14 ~ SÖZ GEÇİREMİYORUM

1.6K 99 72
                                    

Bölüm şarkısı; Mino- Body
B.A.P- Wake me ip( şarkı çok güzel) Multi 👆

(BTS dinleyin. Aşık olacaksınız cidden. Adamlar mütüş!)

Reklam da yaptığıma göre bölüme başlayın ndjcjsks Bu arada ARMY'im.

Tüm enerjimi toplayıp dışarıda beni bekleyen Görkem'in yanına yaklaştım. Babam yine her zamanki gibi benden daha erken vakitte işe gitmiş, Yeliz anne ise Sümeyra'yı okula gönderiyordu.

  Sümeyra ablam üniversiteye gidiyordu. Çok stresli olduğu için sürekli kalemlerini kırıp dururdu. Az önce Yeliz annem ''Gelirken Sümeyra'ya kalem al.'' demişti. Zaten benimle üstü kapalı konuştuğu zamanlar dışında sadece bir şey isterken iletişime geçerdi.

  Alışıktım.

  Alışmak zorunda kalmıştım. Annem yoktu. Başkası da onun yerine geçemezdi. Belli değil miydi? Bana bakan gözlerini bile hatırlamadığım annemi savunuyordum. Komik!

  "Geldin mi?" diye sordu Görkem. Elimdeki atkı ve bereyi koltuk altıma sıkıştırıp çantanın diğer kolunu omzuma taktım.

  "Geldim. Hadi gidelim."

   İlk adımımı atmış tam gidecekken çantamdan tutup kedi gibi çekiştirdi beni, ardından tam karşısında bıraktı.

  "Çocuk gibisin, Sıla." dedi. Atkıyı ve bereyi benden alıp "Çabucak hastalandığını bilmene rağmen takmıyorsun bunları bir de!"

  Atkıyı boynuma geçirdi ardından bir kez daha doladı boynumu kapatacak şekilde. Bereyi de kafama taktı.

  "Boğulacağım." deyip atkıyı gevşettim biraz. Çok sıkmıştı.

  Bereyi kafama takan elleri biraz aşağı inip yanaklarımı buldu. İki eliyle yanaklarımı sıkıştırıp "Bugün çok şirin görünüyorsun." dedi.

  Yanaklarımı sıkan elleri sayesinde dudaklarım büzüşmüştü. "Ya, yapma!" dedim ama kelimeler abuk sabuk çıkmıştı ağzımdan.

  "Yaparım." deyip omzunu kaldırıp indirdi. Benim bu halime gülüyordu. Benimle bu şekilde oynamayı seviyordu.

  "Komik değil."

  Şu anki halimi düşünmek istemiyordum. Dudaklarım parmakları arasında öne doğru büzüşmüş, kaşlarım çatılmıştı.

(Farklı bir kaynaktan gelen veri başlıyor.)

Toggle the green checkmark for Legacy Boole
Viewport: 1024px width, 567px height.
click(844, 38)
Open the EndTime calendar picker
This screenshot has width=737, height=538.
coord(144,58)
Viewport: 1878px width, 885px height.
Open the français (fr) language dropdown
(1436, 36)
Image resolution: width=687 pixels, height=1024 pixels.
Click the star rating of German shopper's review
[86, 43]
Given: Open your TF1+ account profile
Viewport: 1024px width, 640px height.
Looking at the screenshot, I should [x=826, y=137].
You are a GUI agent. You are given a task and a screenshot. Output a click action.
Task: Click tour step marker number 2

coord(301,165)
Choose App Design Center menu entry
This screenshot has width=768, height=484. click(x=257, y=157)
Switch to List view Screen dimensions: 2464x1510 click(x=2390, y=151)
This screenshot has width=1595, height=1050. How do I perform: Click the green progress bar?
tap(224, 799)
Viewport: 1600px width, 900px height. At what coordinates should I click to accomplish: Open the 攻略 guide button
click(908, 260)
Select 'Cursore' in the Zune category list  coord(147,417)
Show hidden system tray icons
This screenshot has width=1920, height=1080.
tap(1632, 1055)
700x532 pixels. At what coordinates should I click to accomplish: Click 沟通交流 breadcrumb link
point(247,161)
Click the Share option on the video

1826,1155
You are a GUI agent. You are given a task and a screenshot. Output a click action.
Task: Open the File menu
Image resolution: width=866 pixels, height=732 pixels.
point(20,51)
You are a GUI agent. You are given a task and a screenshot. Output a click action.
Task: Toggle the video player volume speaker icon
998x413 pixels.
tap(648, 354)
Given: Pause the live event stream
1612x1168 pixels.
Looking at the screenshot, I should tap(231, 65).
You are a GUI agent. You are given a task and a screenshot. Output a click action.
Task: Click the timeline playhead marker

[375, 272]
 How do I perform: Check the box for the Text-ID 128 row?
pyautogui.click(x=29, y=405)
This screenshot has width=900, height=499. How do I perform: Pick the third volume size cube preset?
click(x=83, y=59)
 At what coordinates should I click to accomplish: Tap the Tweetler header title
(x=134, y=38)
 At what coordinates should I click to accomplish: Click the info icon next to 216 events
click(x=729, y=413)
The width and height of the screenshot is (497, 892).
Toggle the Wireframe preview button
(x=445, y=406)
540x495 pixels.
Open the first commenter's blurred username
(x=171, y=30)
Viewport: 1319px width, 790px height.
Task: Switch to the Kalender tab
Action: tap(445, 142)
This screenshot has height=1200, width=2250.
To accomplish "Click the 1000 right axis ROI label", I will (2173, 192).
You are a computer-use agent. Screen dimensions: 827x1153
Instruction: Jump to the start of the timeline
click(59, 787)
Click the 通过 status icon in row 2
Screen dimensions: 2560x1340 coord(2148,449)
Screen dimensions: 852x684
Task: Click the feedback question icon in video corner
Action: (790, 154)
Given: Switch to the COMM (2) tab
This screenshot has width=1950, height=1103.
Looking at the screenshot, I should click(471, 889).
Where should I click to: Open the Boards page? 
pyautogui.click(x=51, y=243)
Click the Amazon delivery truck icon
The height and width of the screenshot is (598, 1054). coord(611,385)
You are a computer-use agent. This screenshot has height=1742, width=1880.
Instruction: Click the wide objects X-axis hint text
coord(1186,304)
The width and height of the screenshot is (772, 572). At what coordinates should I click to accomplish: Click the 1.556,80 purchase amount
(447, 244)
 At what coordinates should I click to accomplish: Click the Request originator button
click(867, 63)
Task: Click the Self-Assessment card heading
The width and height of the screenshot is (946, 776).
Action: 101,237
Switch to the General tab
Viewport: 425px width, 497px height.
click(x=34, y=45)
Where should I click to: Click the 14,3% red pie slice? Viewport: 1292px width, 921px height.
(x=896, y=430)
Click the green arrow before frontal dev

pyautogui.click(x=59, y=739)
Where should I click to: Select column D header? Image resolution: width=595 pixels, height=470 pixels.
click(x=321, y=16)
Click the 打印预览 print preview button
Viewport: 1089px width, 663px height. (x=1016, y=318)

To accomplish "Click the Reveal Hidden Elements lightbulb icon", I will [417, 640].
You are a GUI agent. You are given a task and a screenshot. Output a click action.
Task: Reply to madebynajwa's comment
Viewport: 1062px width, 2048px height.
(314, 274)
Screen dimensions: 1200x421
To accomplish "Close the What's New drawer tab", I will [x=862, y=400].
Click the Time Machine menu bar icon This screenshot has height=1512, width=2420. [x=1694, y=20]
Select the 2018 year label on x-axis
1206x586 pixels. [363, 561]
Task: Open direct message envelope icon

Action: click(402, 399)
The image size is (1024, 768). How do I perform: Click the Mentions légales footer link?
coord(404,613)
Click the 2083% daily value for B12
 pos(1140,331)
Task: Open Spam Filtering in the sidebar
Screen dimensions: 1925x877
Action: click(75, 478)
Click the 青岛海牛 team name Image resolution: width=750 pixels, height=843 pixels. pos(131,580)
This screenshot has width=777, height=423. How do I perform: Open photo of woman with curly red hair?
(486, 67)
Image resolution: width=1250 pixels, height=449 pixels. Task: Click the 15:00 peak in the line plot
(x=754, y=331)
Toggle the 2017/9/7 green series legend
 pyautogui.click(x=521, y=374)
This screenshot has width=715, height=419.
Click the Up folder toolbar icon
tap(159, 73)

  "Üşüdüm ama ben. Gidelim hemen okula." deyip biraz daha şık yaptım. Huyundan gitmeliydim.

  Canımı acıtmıyordu ama onu vazgeçirmezsem sürekli böyle yüzümle oynardı.

  "Minik burnu kızarmış, şirin bir kız çocuğu." deyip ellerini çekti.

  Ellerini çekince ona bakıp gözlerimi devirdim. O an bir şey farkettim. Yaşlı bir kadın yolun karşısından yürürken garip garip bize bakıyordu.

  Belki de devrin değiştiğini, çok ahlaksız olduğumuzu düşünüyor; eve gidince torununa nasihatler söyleyecekti. 

  Tek yol olduğu için o kadar da uzak değildik aslında. Ondan tarafa dönüp başımla selam verdim ona. "Merhaba, teyzeciğim." diye seslendim.

  Gözlerinden görünmez ışınlarını bize atıyordu sanki. Öyle bakmaya devam da etti. Tanımadığı için yadırgamıştı belki de beni.

  "Biz kardeşiz. Yanlış anlamayın, lütfen."